The capacity within ourselves is enormous. This agency comes with us wherever we are. When I began to work with new counselors, I would discuss with them the importance of seeking every training, every morsel of knowledge, and all the resources. Not for the movement of the company, but for their own practice. We are our practice. We are a walking agency, practice, facility. Where we work is where we are offering our gifts, but we are always building for our own reputation and skill set. We are agents of change. We change ourselves, in that we offer change to others. The world has changed with us in it, that is not a choice. When we take the reins of that agency, we now get to choose our influence. What a dream.

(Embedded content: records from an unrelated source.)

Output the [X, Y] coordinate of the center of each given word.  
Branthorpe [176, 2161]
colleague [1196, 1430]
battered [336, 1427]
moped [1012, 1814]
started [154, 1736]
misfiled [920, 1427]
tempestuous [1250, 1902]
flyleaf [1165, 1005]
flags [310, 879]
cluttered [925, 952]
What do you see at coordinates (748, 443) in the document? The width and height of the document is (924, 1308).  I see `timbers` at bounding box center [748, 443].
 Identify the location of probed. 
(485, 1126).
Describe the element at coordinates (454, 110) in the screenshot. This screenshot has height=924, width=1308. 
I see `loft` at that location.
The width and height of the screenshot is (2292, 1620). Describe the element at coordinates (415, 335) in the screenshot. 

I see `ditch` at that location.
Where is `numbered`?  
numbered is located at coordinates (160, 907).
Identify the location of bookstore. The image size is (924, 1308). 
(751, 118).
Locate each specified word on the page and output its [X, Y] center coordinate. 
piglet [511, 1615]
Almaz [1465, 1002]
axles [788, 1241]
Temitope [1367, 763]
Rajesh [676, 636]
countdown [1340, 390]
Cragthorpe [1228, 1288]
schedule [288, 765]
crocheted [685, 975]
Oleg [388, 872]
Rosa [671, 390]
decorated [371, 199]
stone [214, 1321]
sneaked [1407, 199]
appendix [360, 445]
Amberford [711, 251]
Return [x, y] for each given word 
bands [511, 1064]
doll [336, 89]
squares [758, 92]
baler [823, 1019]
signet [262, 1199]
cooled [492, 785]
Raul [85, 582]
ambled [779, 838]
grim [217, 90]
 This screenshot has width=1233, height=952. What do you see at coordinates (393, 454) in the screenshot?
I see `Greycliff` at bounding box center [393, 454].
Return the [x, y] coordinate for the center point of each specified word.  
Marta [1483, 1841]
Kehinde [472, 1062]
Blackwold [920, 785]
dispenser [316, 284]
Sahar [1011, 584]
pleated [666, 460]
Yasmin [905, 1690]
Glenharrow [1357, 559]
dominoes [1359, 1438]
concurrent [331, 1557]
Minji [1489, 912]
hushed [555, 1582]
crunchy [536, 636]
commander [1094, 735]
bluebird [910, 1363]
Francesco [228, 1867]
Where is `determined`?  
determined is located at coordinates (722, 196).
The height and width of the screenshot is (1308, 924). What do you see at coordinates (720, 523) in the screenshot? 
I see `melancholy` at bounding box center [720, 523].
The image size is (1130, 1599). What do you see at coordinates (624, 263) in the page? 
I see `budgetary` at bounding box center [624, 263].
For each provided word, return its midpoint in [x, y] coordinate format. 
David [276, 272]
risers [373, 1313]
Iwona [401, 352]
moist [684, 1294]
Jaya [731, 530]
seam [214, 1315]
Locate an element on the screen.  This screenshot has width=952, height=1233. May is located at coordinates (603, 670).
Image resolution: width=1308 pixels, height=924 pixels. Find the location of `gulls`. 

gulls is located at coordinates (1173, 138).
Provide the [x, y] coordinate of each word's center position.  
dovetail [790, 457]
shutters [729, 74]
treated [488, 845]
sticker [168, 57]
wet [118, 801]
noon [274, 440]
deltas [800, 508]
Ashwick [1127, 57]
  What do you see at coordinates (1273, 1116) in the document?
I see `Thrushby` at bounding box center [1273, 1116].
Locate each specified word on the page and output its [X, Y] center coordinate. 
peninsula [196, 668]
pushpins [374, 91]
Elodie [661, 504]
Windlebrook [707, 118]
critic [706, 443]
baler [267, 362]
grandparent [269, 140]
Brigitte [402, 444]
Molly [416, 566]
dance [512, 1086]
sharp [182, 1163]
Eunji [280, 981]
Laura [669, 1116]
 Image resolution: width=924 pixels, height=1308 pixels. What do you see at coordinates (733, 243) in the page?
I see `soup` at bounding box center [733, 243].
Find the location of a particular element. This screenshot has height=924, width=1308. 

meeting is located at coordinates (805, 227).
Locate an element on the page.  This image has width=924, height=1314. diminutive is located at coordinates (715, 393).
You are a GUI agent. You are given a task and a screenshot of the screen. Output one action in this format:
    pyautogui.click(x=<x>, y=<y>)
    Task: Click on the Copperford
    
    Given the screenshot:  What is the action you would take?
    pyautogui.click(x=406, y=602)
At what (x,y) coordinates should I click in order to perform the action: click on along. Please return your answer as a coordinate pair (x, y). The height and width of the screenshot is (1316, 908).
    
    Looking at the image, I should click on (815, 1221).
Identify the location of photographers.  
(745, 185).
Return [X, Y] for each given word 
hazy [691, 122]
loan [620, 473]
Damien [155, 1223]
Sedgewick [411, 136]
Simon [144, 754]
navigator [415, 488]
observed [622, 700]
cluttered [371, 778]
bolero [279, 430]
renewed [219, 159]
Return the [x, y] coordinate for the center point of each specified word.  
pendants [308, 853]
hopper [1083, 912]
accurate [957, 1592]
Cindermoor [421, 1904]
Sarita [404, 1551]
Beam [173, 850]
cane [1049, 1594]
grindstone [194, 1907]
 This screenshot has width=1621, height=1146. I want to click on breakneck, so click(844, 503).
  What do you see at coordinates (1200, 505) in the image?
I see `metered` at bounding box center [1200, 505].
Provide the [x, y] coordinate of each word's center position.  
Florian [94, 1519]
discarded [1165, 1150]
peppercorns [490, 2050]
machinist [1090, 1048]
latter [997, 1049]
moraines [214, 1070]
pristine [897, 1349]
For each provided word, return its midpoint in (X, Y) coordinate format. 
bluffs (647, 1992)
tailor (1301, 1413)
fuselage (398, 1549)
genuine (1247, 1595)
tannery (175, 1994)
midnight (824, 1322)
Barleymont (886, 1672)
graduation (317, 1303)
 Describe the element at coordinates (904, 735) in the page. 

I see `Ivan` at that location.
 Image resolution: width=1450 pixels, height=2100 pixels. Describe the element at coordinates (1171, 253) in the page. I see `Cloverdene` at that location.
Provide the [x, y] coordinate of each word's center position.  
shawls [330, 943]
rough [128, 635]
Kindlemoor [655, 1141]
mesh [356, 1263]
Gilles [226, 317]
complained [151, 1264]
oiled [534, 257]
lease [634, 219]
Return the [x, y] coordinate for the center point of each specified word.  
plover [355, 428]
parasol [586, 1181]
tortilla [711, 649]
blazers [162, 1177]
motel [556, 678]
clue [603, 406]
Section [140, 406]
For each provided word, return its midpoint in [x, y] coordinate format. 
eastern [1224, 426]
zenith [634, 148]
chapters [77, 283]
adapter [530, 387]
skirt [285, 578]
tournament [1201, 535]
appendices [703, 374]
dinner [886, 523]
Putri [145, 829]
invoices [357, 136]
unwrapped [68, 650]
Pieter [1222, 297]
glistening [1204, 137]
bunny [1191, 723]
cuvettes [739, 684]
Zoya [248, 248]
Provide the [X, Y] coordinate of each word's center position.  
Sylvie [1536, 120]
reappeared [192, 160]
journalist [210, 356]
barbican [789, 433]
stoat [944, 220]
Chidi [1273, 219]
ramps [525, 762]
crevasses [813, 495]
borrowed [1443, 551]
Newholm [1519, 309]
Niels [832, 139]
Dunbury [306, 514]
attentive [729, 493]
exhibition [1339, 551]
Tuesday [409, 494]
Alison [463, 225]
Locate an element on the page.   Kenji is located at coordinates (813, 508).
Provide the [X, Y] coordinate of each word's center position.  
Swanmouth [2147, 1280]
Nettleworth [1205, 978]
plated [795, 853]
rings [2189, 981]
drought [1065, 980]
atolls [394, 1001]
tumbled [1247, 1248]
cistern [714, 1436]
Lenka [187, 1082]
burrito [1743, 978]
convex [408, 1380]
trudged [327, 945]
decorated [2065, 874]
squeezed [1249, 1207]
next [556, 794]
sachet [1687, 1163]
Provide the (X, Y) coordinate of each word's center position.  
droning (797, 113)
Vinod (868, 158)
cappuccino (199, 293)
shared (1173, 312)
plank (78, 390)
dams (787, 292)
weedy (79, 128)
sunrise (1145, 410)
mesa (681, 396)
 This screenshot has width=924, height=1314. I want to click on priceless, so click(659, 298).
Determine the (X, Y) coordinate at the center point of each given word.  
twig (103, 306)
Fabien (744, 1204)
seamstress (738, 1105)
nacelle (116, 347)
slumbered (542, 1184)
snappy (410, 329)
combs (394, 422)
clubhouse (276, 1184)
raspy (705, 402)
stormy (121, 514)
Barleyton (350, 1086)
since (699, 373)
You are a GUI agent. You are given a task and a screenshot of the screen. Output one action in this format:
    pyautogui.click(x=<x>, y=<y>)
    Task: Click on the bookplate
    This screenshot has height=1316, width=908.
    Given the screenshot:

               I acknowledge, I am standing on the edge of this huge change, possibly with rose colored glasses. Things will change, they have a tendency to keep doing that, no matter what we have to say about it. Today, I am taking a big deep breath of gratitude for where I was and where I am headed. Do not work for your agency; a department or body providing a specific service for a government or similar organization, make sure you are always working for your agency; a thing or person that acts to produce a particular result. Because, if you do, your agency will be unstoppable.